Threats of evil AI: The threat to peace
Ever since humans invented nuclear weapons, we have been fascinated by the ‘nuclear button,’ a figurative term referring to the power to launch a war in an instant. Various countries even have ‘nuclear briefcases’ enabling leaders to authorize a nuclear attack at any time. Nuclear superpowers have sophisticated systems ensuring that if attacked, they would most certainly retaliate with equal force.
Perhaps nuclear weapons have been used very scarcely precisely because of their enormous destructive power. Launching a nuclear attack would lead to mutually assured destruction: a full-scale use of nuclear weapons by two or more opposing sides that annihilates both the attacker and the defender.
Meanwhile, humans of course continued to fight wars. But those wars have been limited by the political costs associated with them. It is a non-trivial task for politicians to muster enough public support to go to war with another nation. This is in part due to the massive―and easily underestimated―monetary cost of war. But perhaps more importantly, it is due to the fact that going to war demands human sacrifice. Soldiers, who have been asked to fight for their nation either voluntarily or through a military draft, start returning in coffins. And they do so because anything short of full-scale nuclear war requires human warriors. But that is about to change!

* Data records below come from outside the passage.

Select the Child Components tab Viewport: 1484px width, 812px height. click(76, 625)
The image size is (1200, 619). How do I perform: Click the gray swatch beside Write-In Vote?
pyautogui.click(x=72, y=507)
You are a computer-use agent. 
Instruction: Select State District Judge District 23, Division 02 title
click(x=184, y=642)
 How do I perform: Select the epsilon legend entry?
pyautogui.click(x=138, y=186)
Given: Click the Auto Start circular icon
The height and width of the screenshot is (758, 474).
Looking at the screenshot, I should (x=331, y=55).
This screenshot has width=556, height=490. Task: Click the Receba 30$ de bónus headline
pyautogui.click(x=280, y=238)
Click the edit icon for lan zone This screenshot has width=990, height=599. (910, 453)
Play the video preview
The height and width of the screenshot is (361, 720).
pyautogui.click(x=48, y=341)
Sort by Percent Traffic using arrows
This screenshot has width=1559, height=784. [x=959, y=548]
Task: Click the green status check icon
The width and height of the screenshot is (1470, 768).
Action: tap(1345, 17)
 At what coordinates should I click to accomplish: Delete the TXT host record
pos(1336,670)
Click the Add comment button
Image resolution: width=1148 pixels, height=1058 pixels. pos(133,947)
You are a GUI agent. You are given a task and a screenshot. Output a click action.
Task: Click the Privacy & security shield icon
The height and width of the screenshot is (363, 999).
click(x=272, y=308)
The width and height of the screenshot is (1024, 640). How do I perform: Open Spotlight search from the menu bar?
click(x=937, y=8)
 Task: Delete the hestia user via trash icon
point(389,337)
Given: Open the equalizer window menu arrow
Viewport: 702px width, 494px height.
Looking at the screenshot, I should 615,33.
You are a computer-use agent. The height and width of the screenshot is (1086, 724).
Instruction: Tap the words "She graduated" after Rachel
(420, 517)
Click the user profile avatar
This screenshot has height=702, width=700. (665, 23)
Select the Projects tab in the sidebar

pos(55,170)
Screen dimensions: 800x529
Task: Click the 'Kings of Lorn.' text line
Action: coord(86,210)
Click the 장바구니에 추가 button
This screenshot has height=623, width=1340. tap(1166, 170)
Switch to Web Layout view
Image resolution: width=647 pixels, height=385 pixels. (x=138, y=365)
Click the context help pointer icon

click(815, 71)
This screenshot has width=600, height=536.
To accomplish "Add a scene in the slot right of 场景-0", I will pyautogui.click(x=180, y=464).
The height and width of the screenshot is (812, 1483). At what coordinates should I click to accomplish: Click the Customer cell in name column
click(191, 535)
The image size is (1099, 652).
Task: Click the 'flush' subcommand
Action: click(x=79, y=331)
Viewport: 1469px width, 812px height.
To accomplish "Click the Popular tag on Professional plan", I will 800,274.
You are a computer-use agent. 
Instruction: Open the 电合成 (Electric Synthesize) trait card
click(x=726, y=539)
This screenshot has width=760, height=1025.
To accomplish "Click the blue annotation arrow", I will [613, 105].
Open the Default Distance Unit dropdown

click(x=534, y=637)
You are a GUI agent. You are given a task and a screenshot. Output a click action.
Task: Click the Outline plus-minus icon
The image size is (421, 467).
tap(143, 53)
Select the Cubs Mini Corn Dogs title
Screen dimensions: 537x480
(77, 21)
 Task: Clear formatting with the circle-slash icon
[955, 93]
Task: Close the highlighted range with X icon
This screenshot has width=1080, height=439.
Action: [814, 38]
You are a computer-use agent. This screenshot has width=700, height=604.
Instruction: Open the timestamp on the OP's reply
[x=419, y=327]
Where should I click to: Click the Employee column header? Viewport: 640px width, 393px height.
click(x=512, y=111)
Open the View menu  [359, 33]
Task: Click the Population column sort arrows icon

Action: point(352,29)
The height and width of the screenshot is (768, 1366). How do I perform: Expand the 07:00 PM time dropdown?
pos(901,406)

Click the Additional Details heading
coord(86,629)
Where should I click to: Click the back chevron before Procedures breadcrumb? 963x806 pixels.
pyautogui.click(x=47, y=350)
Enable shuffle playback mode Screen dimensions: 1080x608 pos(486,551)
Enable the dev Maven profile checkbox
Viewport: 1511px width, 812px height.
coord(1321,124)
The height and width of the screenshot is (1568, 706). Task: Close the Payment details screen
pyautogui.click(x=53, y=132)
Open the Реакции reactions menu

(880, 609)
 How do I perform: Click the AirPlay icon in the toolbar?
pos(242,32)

When nations can go to non-nuclear-scale war with one another with a fully automated army, the calculus of going to war shifts dramatically. Instead of having to persuade the public to support the war with both funds and human lives, they only need to ask for the funds. It does not require a leap in reasoning to conclude that this may reduce the barriers to war, thus making nations more ‘trigger happy’ to initiate violent conflict.
By substantially reducing the sacrifice required to initiate it, AI may unleash unspeakable violence. And in the presence of substantial power imbalance between nations―only made greater by advances in AI―this could be devastating to poor nations. Just as Amazon’s ‘one-click purchase’ button might increase impulsive buying, ‘one-click warfare’ might increase impulsive interstate violence.
References
Scharre, P. Army of None: Autonomous Weapons and the Future of War. (W. W. Norton & Company, 2018).